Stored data
:::::
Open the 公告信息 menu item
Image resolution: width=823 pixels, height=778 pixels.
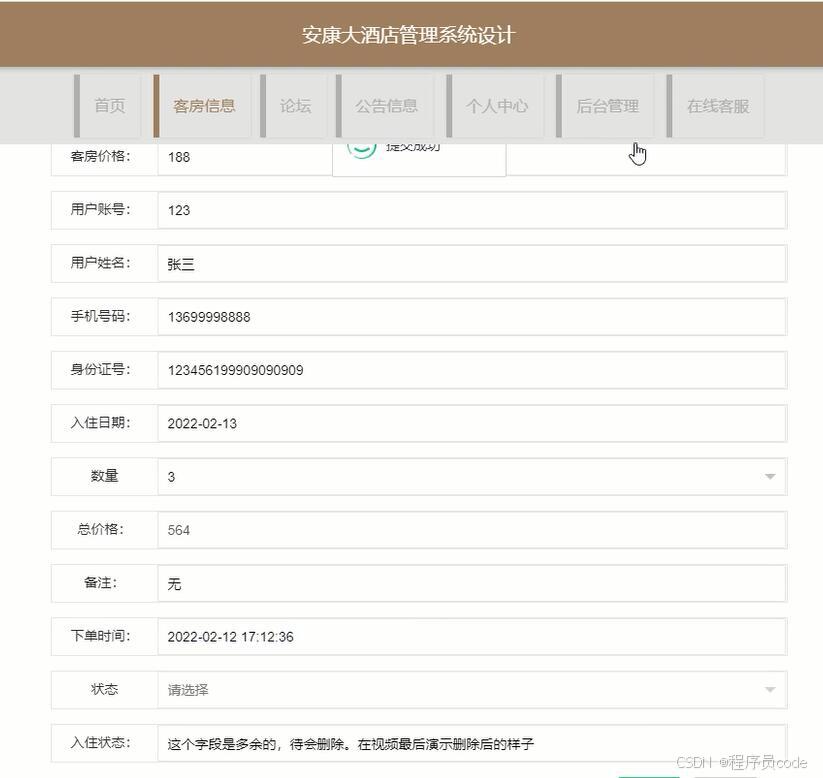pos(387,105)
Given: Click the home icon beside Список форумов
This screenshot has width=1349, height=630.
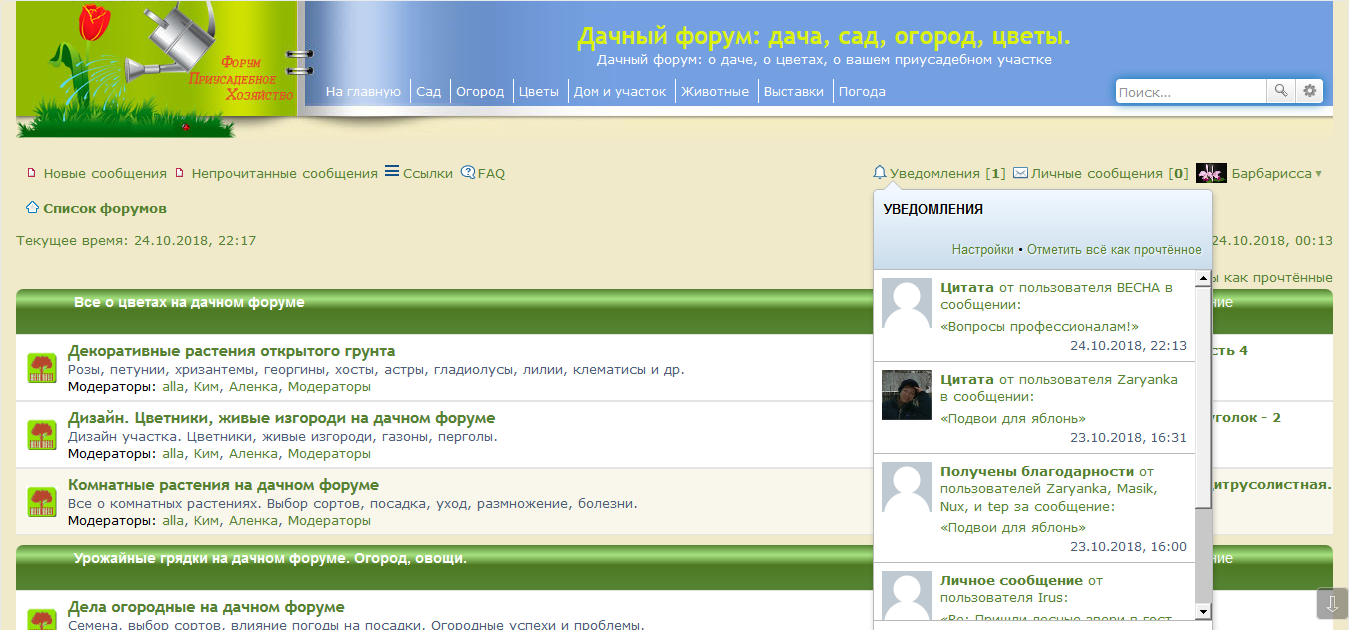Looking at the screenshot, I should (x=32, y=208).
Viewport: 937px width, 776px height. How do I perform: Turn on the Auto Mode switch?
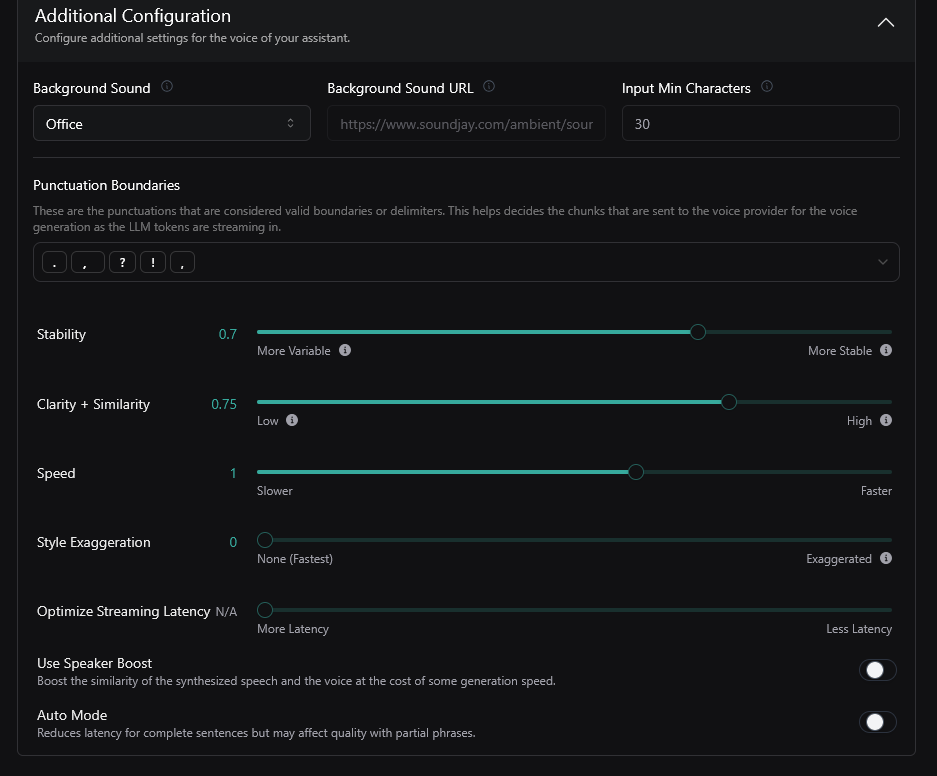coord(877,722)
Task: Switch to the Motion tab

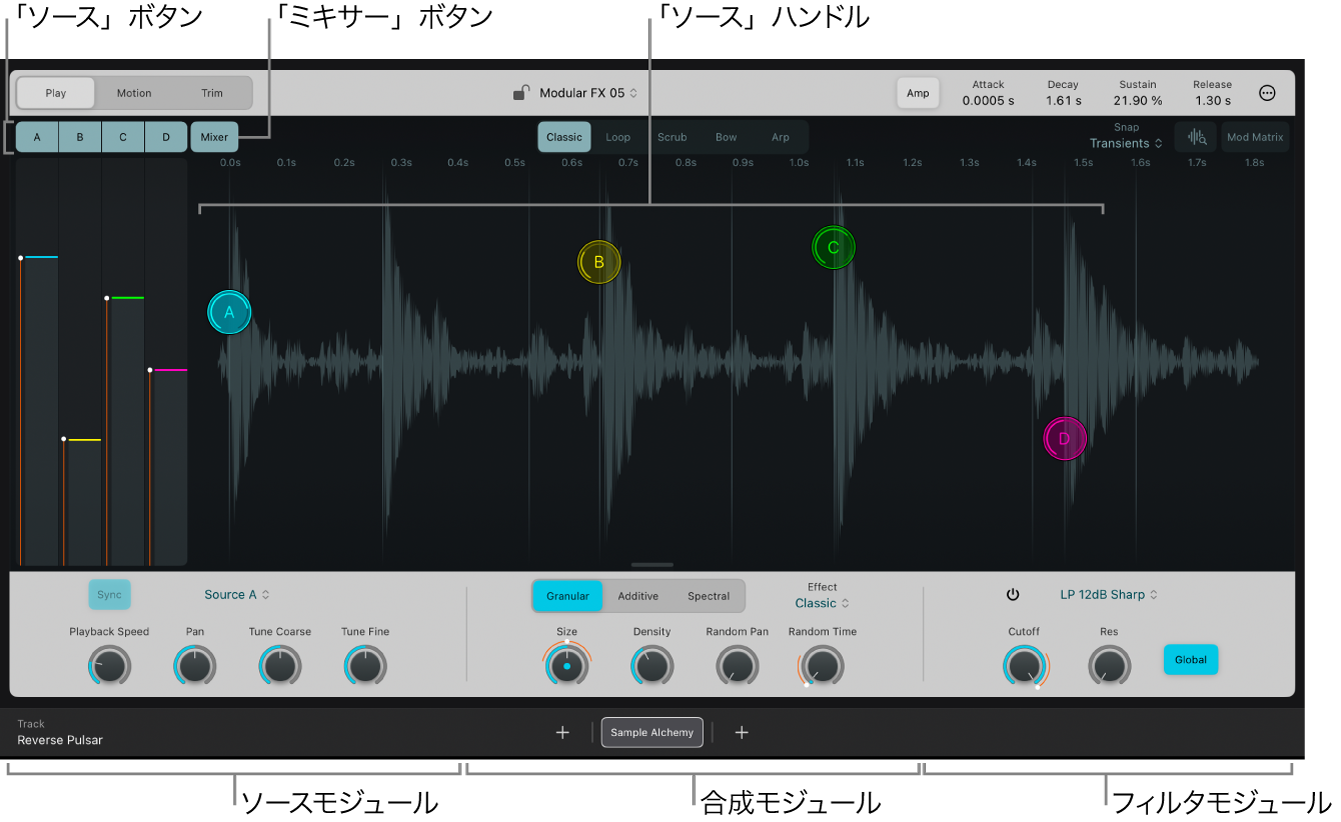Action: (x=134, y=93)
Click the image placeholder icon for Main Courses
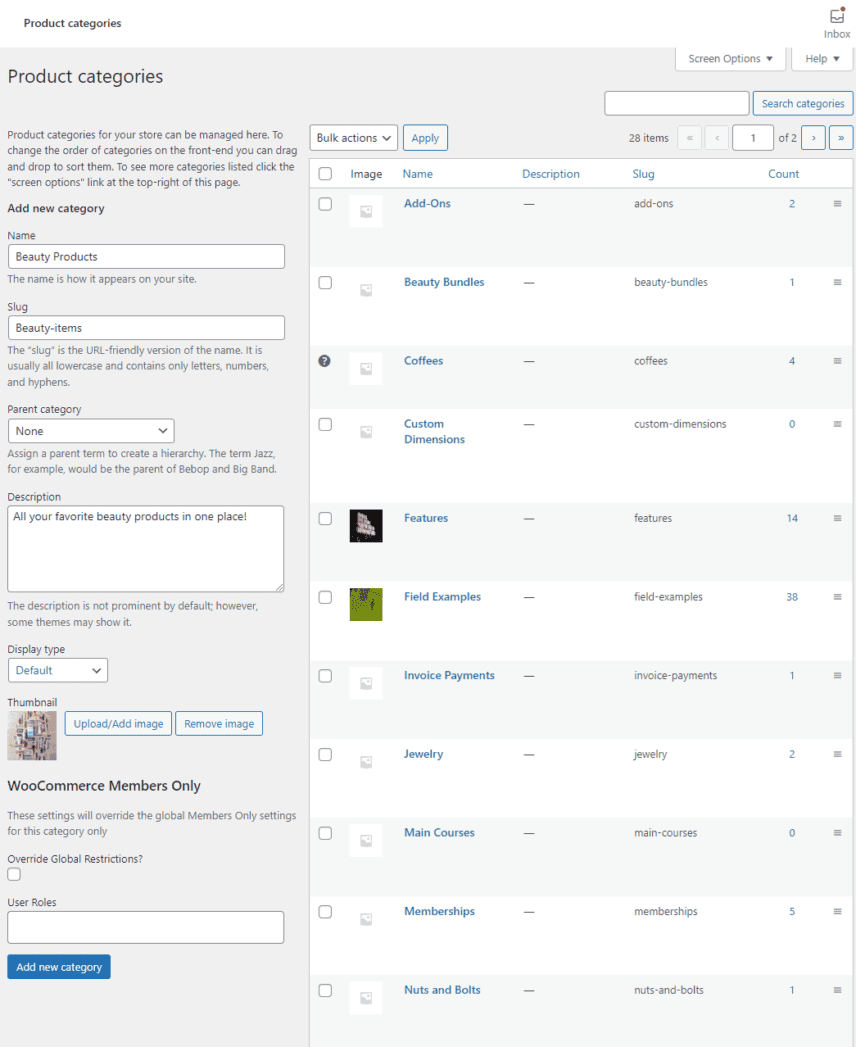Screen dimensions: 856x1047 (365, 841)
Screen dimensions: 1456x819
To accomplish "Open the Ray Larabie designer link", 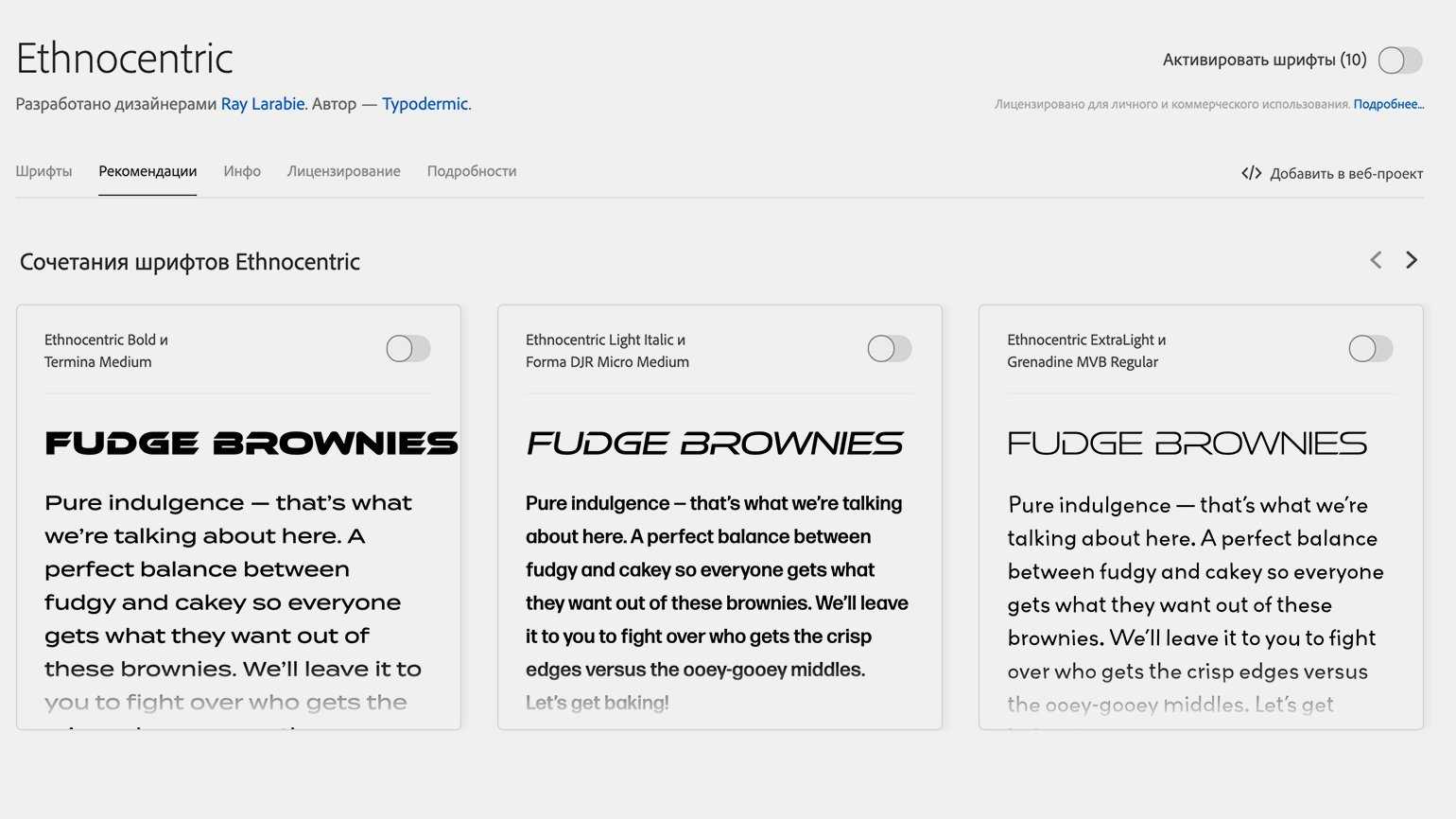I will [x=263, y=104].
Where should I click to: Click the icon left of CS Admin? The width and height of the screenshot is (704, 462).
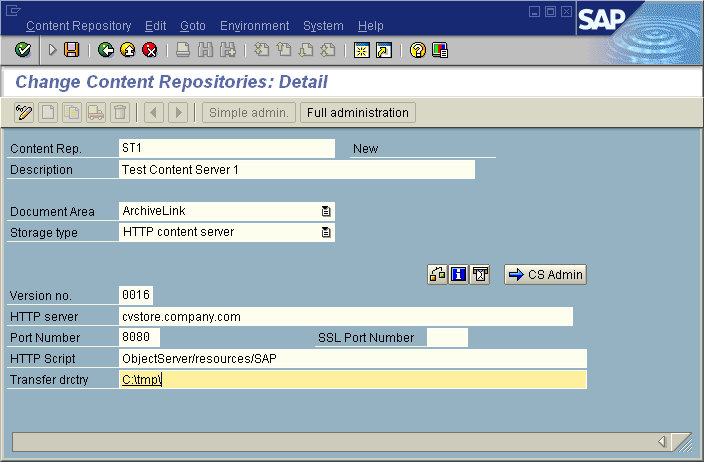[481, 275]

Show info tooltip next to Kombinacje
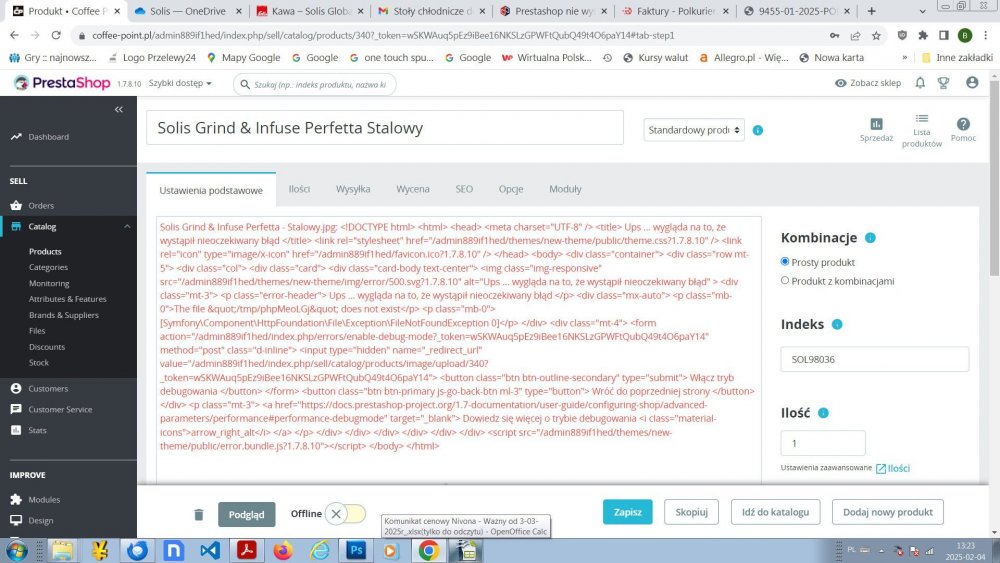pos(870,238)
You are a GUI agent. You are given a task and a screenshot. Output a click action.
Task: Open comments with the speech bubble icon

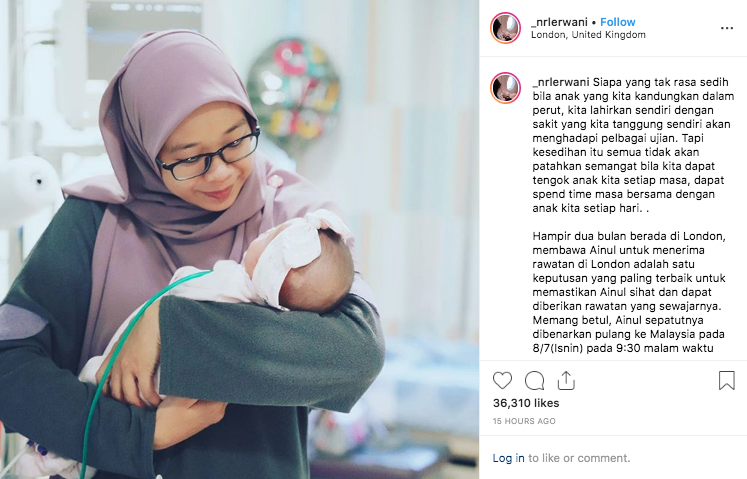point(535,381)
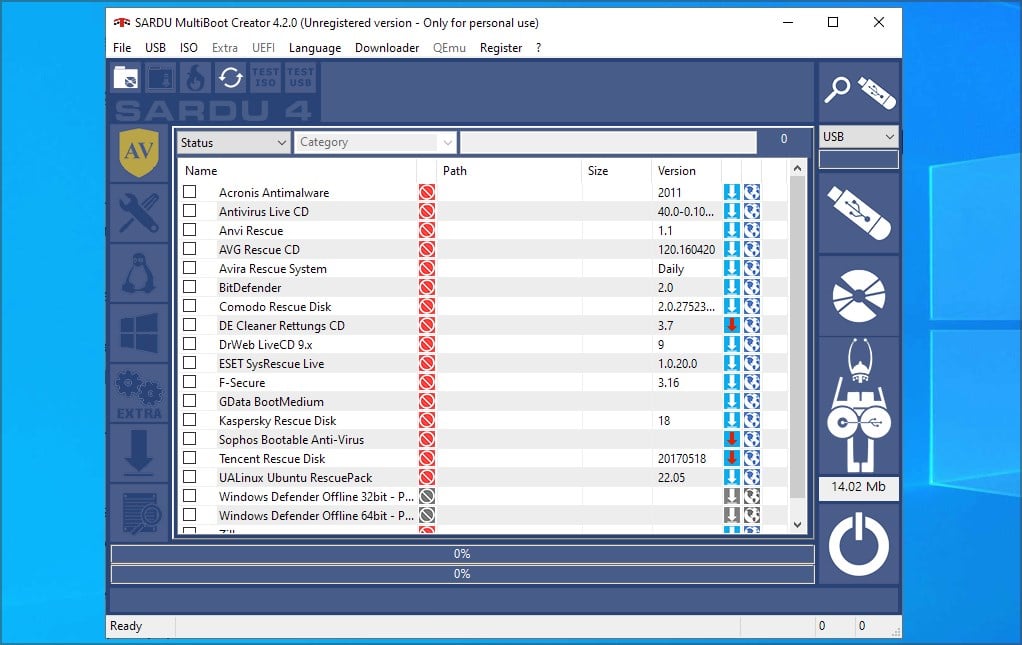The height and width of the screenshot is (645, 1022).
Task: Check the AVG Rescue CD checkbox
Action: (190, 249)
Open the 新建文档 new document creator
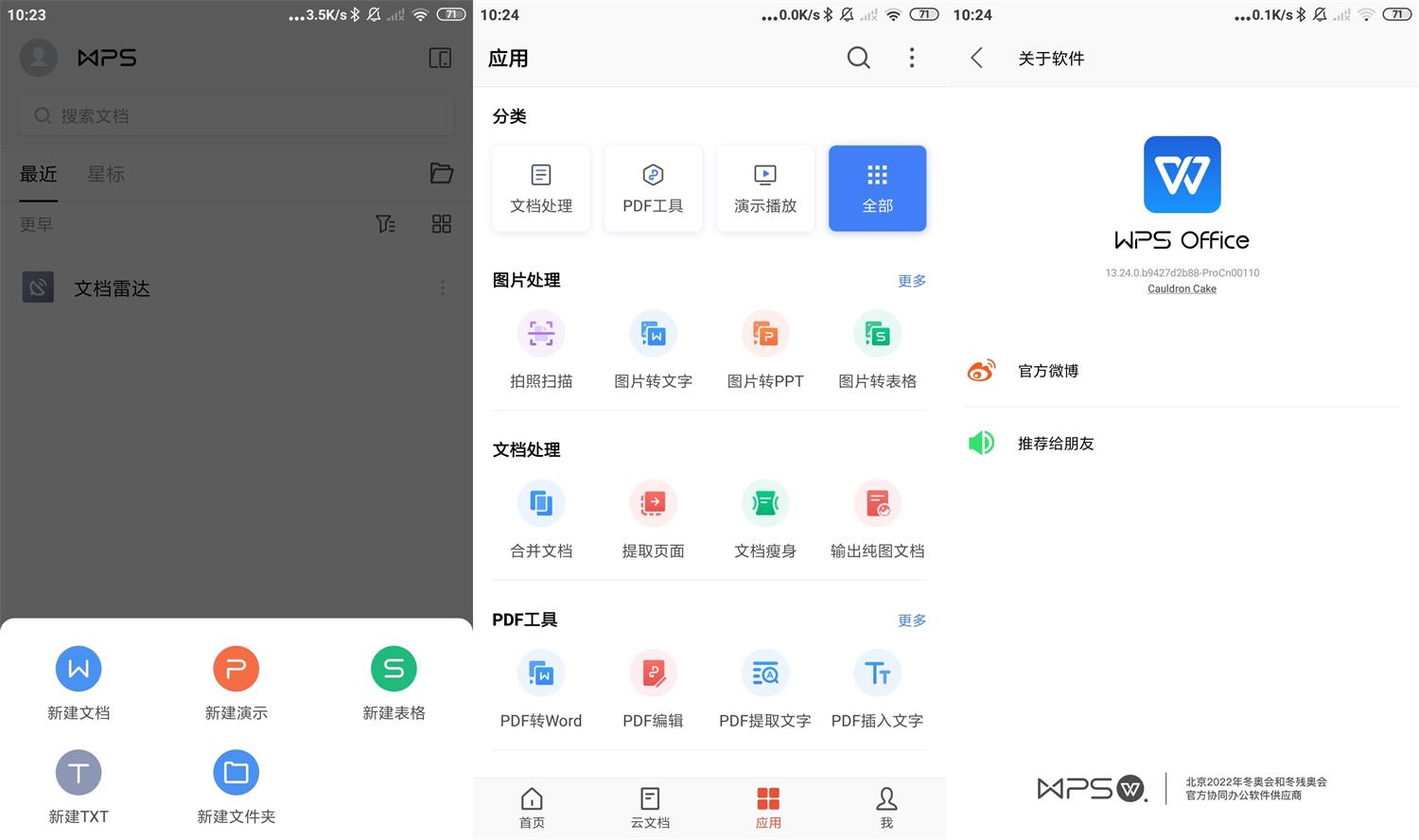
:::::
Problem to solve
Counting the line with "You are a GUI" and the last line of the data above, transcribe those two lines and every line between them exactly, without the pictures.

Exercise solution
You are a GUI agent. You are given a task and a screenshot. Output a click action.
Task: Open comments with the speech bubble icon

point(535,381)
The height and width of the screenshot is (645, 1022).
Task: Check the AVG Rescue CD checkbox
Action: (190, 249)
Open the 新建文档 new document creator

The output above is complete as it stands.